"Ça a été d'une grande violence" : Les Républicains actent dans la douleur et la division leur non-participation au gouvernement de Sébastien Lecornu
" Le parti de Bruno Retailleau s'est déchiré samedi entre partisans et opposants d'un maintien de la droite au gouvernement. Dans le premier camp, les députés. Dans le second, les sénateurs."
Il est un peu moins de 14 heures, samedi 11 octobre, lorsque le communiqué tombe, lapidaire. "La confiance et les conditions ne sont pas réunies pour que Les Républicains participent au gouvernement", acte le bureau politique du parti de droite. Embarqués dans la coalition gouvernementale avec le camp d'Emmanuel Macron depuis le bref passage de Michel Barnier à Matignon, les caciques de LR font donc marche arrière et tournent le dos au socle commun, au lendemain de la reconduction de Sébastien Lecornu comme Premier ministre. Place désormais à un "soutien texte par texte".

[DONNÉES FOURNIES]

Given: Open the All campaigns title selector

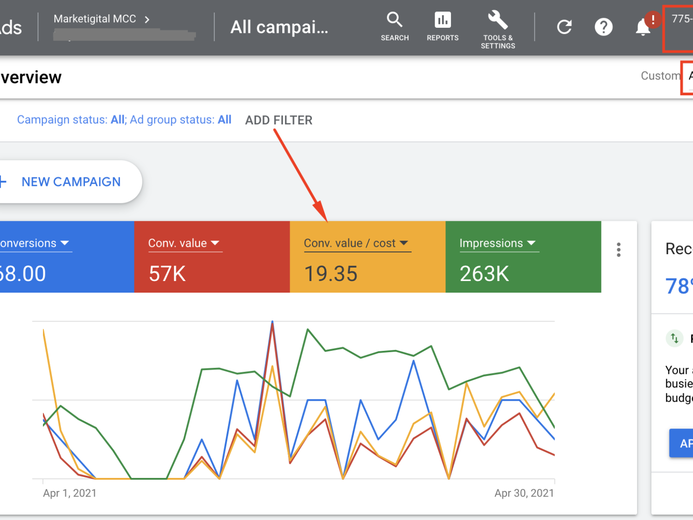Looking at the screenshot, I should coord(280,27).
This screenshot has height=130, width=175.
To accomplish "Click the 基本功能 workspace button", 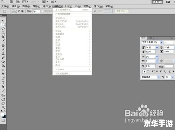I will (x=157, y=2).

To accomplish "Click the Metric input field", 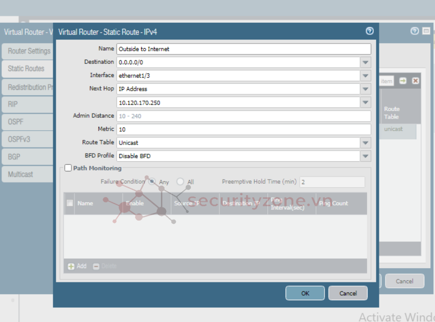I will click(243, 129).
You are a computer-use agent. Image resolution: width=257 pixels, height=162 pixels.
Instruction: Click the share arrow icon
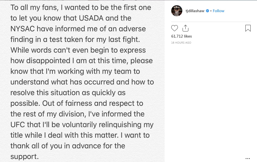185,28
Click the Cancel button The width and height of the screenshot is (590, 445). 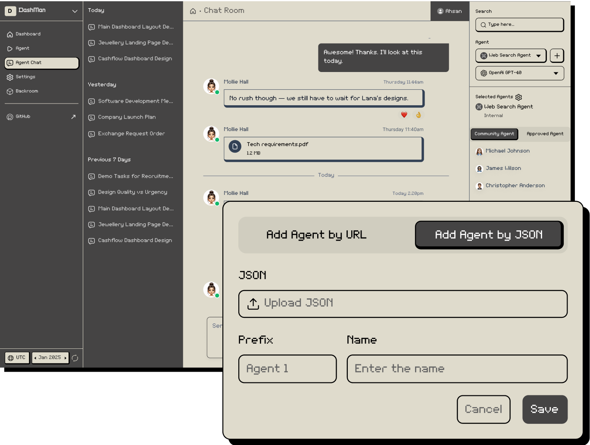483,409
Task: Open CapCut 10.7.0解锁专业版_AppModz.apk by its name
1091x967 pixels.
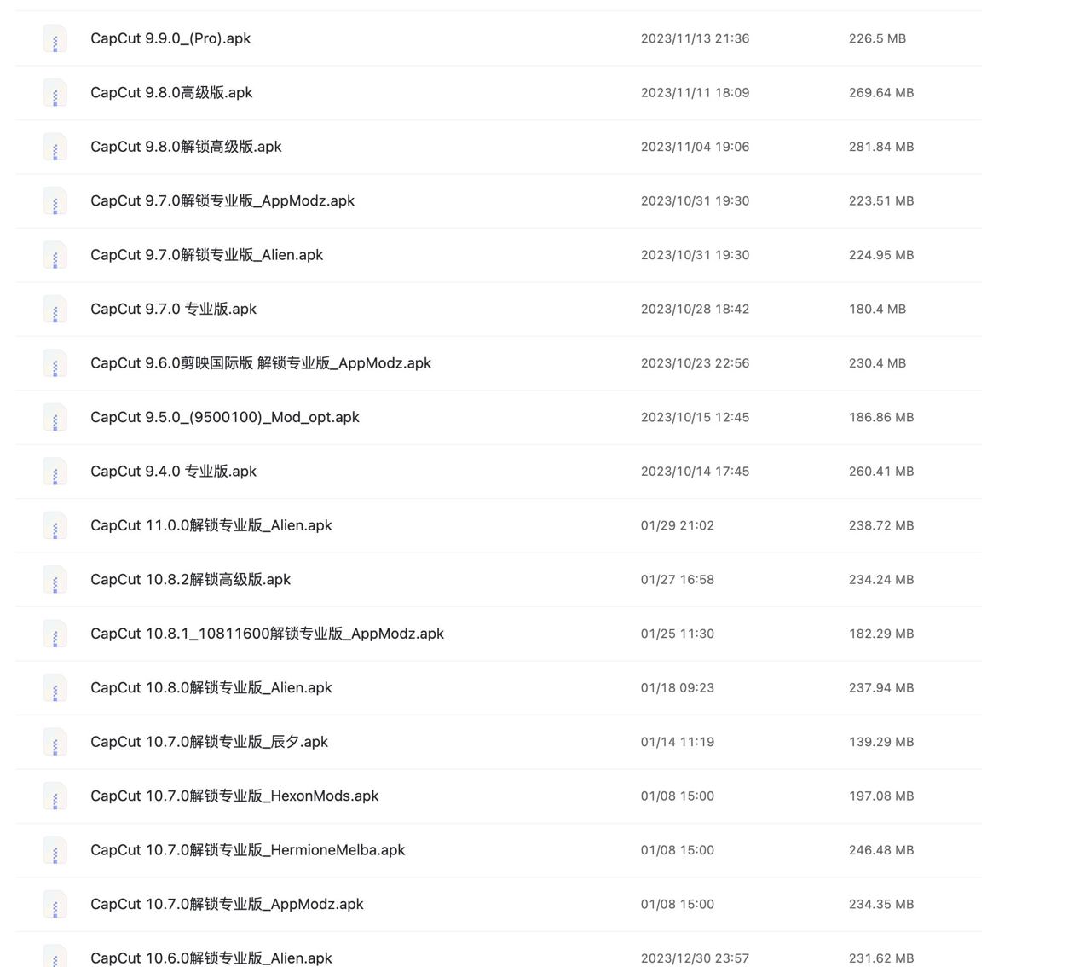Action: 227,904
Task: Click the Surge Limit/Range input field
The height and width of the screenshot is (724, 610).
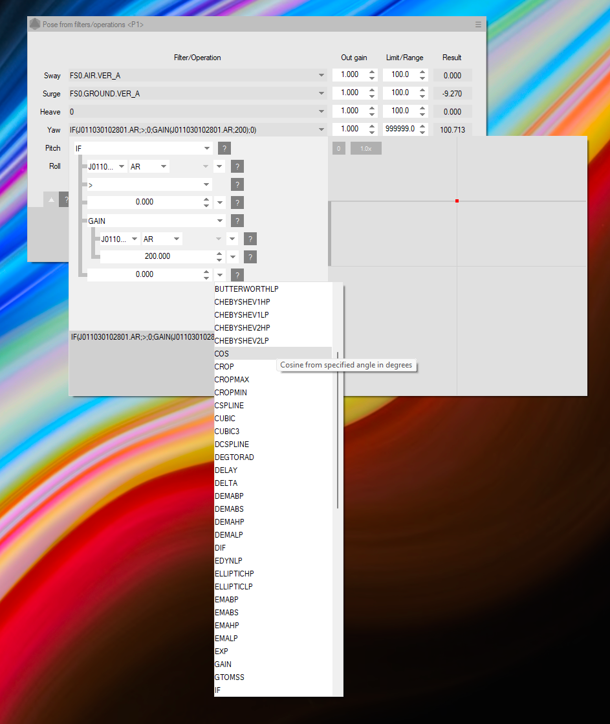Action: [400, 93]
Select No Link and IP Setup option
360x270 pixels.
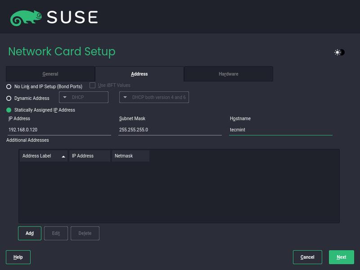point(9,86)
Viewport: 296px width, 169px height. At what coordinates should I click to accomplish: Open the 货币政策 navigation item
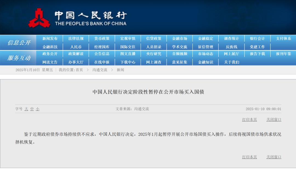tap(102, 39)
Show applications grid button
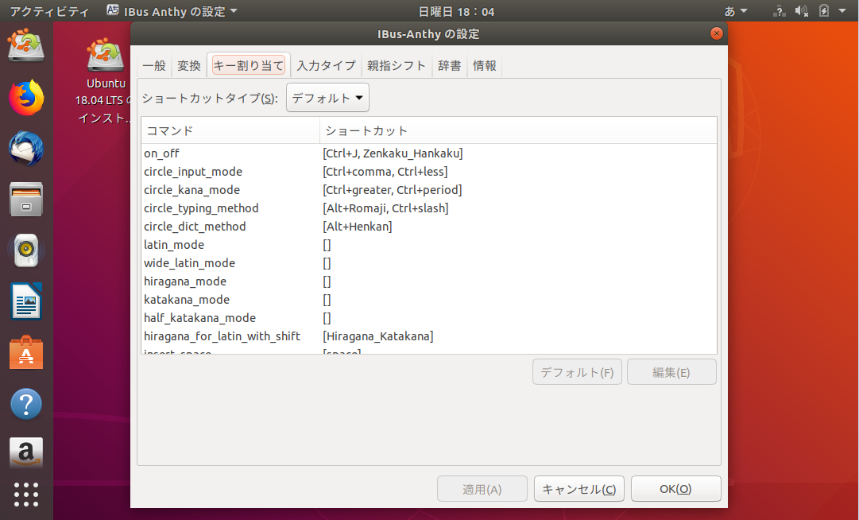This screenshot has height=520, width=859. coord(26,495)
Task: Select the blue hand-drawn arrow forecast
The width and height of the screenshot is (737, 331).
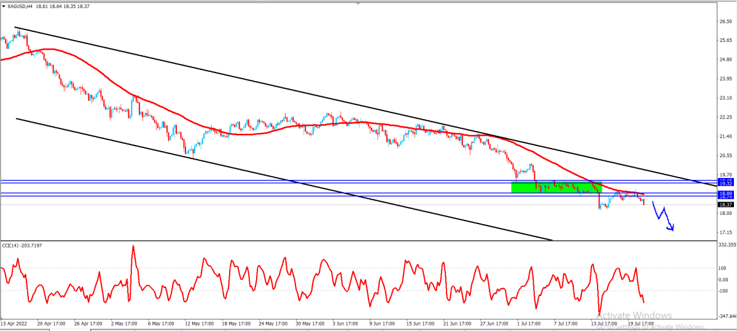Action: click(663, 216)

[CONSIGNES]
(1) Dans les lignes de données, commence à la ligne qui contient "Task: Click the Surge Limit/Range input field" et arrête-toi après celle qui contient "This screenshot has height=520, width=859.". Recopie ce passage en renommant "input field" en "text box", sans rien changer d'autre, et sans les images.
(2) Prolonge l'article sur le refus des Républicains de participer au gouvernement Lecornu, à la suite de sa dernière phrase.

[RÉPONSES]
(1)
Task: Click the Surge Limit/Range text box
The height and width of the screenshot is (724, 610).
Action: [400, 93]
Select No Link and IP Setup option
360x270 pixels.
point(9,86)
Viewport: 296px width, 169px height. At what coordinates should I click to accomplish: Open the 货币政策 navigation item
tap(102, 39)
Show applications grid button
This screenshot has height=520, width=859. coord(26,495)

(2)
L'ancien parti de Nicolas Sarkozy a accouché dans la douleur de cette position qui a cependant été "adoptée à une large majorité" des membres de son instance de direction collégiale, après plus de deux heures de discussions. "La situation n'est pas simple", a tenté de résumer devant les caméras à la sortie de la réunion le secrétaire général des LR, Othman Nasrou. "
Nous sommes à la fois pris face au défi de la stabilité et l'envie que le pays ait un budget. (…) Mais nous voyons néanmoins une direction sur laquelle nous pouvons nous interroger : la suspension de la réforme des retraites et d'autres demandes qui nous paraissent totalement dangereuses pour le pays et qui sont portées par le Parti socialiste", a poursuivi ce très proche de Bruno Retailleau.
"Impossible de le suivre"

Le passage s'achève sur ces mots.